Tech journalists are infamous for over-using car analogies, and I'm just as guilty as most, if not more so after years of mainlining Top Gear episodes. But it's not entirely unreasonable to equate PCs with automobiles. Indeed, the two practically share floor space at the Consumer Electronics Show. The latest and greatest cars are becoming more PC-like, too, most recently integrating GPS and multimedia playback capabilities. Heck, you can even get Google Local Search in a BMW now.

More relevant today is the fact that PC and automotive industries both have strong enthusiast communities—right down to forums littered with rabid fanboys. You may not be able to build your own car as easily as slapping together PC parts, but both camps are teeming with DIY hobbyists eager to get their hands dirty. The intersection of these camps is, of course, the car PC.

I've seen numerous car PC implementations over the years, from laptops crudely stuffed under passenger seats to slickly-embedded systems molded seamlessly into instrument consoles. These days, the hardware side of the equation should be easy enough to solve. You can pick up a Mini-ITX board with an Intel Atom processor for around $90. Add a stick of memory, a mobile hard drive, and a tiny enclosure, and you're all set... except for one thing: the display.

Displays small enough for a car's cabin aren't exactly common, but they can be found online for around $100. The problem is integrating these bare displays into dashboards not designed to accommodate auxiliary screens. Thermaltake's A2413 neatly avoids the issue by packing a retractable LCD that slides neatly into standard 7" automotive deck bays.

When its screen is retracted, the A2413 looks rather unassuming. That's a good thing, because the faceplate isn't removable. You don't want anything too flashy peeking out that might attract a quick smash and grab.

Of course, we should note that Thermaltake isn't necessarily targeting the A2413 at the automotive world. Quite the contrary, in fact. It's being pushed as an accessory for the PC crowd. PCs generally lack 7" drive bays, but Thermaltake has added some 7" bays to its Mozart TX, SwordM, and LAN Box enclosures. The A2413 is a PC product too, then, just as long as your PC resides in one of a handful of Thermaltake enclosures.

But back to the device, and the litany of buttons along the front of the unit.

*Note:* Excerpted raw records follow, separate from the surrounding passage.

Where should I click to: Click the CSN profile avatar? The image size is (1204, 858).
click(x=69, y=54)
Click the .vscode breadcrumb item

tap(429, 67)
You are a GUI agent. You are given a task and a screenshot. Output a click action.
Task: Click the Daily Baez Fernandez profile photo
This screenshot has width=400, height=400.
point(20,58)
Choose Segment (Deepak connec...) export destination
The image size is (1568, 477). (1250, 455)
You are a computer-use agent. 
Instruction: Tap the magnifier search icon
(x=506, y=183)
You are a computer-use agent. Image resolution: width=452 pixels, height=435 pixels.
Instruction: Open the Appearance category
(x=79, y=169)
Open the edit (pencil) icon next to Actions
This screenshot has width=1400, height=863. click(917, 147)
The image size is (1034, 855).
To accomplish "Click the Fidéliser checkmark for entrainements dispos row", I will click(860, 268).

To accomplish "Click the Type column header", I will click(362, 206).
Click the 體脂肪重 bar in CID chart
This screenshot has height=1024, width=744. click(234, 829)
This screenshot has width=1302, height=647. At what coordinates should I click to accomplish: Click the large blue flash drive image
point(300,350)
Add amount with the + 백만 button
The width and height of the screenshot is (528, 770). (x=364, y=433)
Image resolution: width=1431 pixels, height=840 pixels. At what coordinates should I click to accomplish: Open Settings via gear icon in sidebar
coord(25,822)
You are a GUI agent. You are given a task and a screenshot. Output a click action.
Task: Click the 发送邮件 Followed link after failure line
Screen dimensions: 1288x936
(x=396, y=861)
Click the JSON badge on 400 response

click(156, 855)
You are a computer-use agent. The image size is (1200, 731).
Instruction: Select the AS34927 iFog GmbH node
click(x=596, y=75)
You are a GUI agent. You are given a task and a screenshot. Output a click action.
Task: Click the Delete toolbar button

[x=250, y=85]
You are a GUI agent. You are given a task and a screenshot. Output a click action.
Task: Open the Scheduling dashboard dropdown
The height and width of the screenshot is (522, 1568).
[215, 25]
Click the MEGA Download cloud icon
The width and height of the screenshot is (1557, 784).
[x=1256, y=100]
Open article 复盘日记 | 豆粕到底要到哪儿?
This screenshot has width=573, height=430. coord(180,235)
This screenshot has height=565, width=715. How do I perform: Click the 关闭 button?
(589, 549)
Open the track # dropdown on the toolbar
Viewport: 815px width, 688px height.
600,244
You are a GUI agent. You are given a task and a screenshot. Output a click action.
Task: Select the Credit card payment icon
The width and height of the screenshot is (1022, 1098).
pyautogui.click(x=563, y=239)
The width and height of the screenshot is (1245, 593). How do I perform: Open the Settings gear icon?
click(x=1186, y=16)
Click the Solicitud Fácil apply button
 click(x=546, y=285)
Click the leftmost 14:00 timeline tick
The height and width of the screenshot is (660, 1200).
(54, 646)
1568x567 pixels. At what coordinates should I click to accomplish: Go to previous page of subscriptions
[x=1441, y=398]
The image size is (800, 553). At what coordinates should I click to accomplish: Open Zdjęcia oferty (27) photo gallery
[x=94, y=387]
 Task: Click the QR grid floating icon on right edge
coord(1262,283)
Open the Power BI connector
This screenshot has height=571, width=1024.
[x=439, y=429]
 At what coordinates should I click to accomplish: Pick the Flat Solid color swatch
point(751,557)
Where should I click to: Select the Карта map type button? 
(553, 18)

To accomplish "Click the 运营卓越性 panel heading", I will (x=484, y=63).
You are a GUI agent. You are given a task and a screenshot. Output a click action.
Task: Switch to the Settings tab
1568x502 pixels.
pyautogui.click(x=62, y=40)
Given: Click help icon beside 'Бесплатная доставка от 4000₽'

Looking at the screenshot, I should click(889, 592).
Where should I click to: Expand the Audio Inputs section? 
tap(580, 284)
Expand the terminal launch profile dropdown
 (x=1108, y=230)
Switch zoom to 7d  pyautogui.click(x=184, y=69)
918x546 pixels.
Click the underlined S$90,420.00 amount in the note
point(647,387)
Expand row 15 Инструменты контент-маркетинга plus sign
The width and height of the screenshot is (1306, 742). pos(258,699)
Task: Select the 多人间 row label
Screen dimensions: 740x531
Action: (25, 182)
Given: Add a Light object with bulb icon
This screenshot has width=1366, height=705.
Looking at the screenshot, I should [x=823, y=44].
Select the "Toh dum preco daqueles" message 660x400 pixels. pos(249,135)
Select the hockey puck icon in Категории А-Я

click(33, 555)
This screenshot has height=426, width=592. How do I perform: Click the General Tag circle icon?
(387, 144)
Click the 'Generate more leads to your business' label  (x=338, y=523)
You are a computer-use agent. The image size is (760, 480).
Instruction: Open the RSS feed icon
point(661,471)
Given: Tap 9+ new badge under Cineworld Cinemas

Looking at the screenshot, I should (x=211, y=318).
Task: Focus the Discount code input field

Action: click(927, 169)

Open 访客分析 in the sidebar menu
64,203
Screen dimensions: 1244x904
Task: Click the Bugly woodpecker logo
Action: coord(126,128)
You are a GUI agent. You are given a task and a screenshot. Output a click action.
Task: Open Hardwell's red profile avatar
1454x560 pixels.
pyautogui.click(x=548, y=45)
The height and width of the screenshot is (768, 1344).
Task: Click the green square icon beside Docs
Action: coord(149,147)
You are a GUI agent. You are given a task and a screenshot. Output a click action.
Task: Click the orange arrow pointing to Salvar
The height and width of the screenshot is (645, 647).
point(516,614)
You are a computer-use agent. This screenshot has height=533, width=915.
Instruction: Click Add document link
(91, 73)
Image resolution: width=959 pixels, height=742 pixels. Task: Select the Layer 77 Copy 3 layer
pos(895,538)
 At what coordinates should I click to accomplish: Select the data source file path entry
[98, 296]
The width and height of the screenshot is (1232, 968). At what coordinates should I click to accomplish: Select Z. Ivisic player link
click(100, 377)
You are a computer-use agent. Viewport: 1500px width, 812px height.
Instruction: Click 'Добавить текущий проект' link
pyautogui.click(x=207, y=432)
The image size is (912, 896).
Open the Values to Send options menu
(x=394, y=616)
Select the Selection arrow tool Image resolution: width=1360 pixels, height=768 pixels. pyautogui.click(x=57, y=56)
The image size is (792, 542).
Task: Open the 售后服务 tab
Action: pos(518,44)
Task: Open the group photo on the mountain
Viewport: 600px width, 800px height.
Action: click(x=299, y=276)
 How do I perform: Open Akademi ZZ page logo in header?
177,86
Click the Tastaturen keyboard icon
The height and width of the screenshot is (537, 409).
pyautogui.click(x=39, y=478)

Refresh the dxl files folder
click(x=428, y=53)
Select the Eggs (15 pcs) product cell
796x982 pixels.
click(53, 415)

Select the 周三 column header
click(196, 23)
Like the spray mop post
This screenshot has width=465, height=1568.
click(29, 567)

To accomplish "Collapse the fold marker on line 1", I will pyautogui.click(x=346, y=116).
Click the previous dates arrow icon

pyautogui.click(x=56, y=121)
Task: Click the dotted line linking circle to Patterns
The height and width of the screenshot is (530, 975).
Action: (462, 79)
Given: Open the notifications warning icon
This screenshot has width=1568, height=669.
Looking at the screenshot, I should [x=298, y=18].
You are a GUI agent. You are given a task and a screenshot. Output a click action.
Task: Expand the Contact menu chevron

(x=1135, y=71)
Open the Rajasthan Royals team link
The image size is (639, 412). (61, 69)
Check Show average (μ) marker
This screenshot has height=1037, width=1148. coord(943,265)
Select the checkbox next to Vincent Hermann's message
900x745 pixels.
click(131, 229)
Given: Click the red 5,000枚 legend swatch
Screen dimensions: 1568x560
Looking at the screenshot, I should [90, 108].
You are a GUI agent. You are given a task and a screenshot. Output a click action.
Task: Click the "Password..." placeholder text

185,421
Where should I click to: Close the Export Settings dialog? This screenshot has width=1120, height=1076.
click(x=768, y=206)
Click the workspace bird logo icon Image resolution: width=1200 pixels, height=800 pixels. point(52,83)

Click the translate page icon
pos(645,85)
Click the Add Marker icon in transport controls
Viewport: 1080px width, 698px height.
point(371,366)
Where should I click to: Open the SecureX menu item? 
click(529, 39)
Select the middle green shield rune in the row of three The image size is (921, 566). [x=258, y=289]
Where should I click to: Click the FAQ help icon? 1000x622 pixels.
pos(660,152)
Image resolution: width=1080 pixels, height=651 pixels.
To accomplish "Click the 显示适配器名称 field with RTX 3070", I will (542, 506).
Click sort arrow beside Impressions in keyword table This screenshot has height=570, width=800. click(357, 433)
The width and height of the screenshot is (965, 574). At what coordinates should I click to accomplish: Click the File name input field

You won't need to worry about many of these, since they're mostly used to control the on-screen display.

Do pay attention to the eject button, though. It's used to deploy the LCD display, which slides out and tilts up, as illustrated above.

The motor that extends and tilts the screen could stand to be quieter, but it gets the job done, deploying the screen in about five seconds. From there, it takes an additional five-or-so seconds for the screen to actually light up. Apparently, it needs to warm up, or something.

As for the screen, it measures seven inches diagonally with a wide aspect ratio. The screen has a maximum display resolution of 1024x768—at least that's the highest resolution it will accept from a video input—but it only has 800x480 pixels, just like the Eee PC 700 series. A 1024x768 desktop nicely fills the A2413's display, but without enough pixels to properly display that resolution, text is quite difficult to read, even if you're up close.

If you're going to be running a 10-foot user interface like Vista's integrated media center application, resolution won't be an issue. Having support for higher input resolutions is nice for apps that don't play nicely at 800x480, and you can always run the native resolution if you need legible text.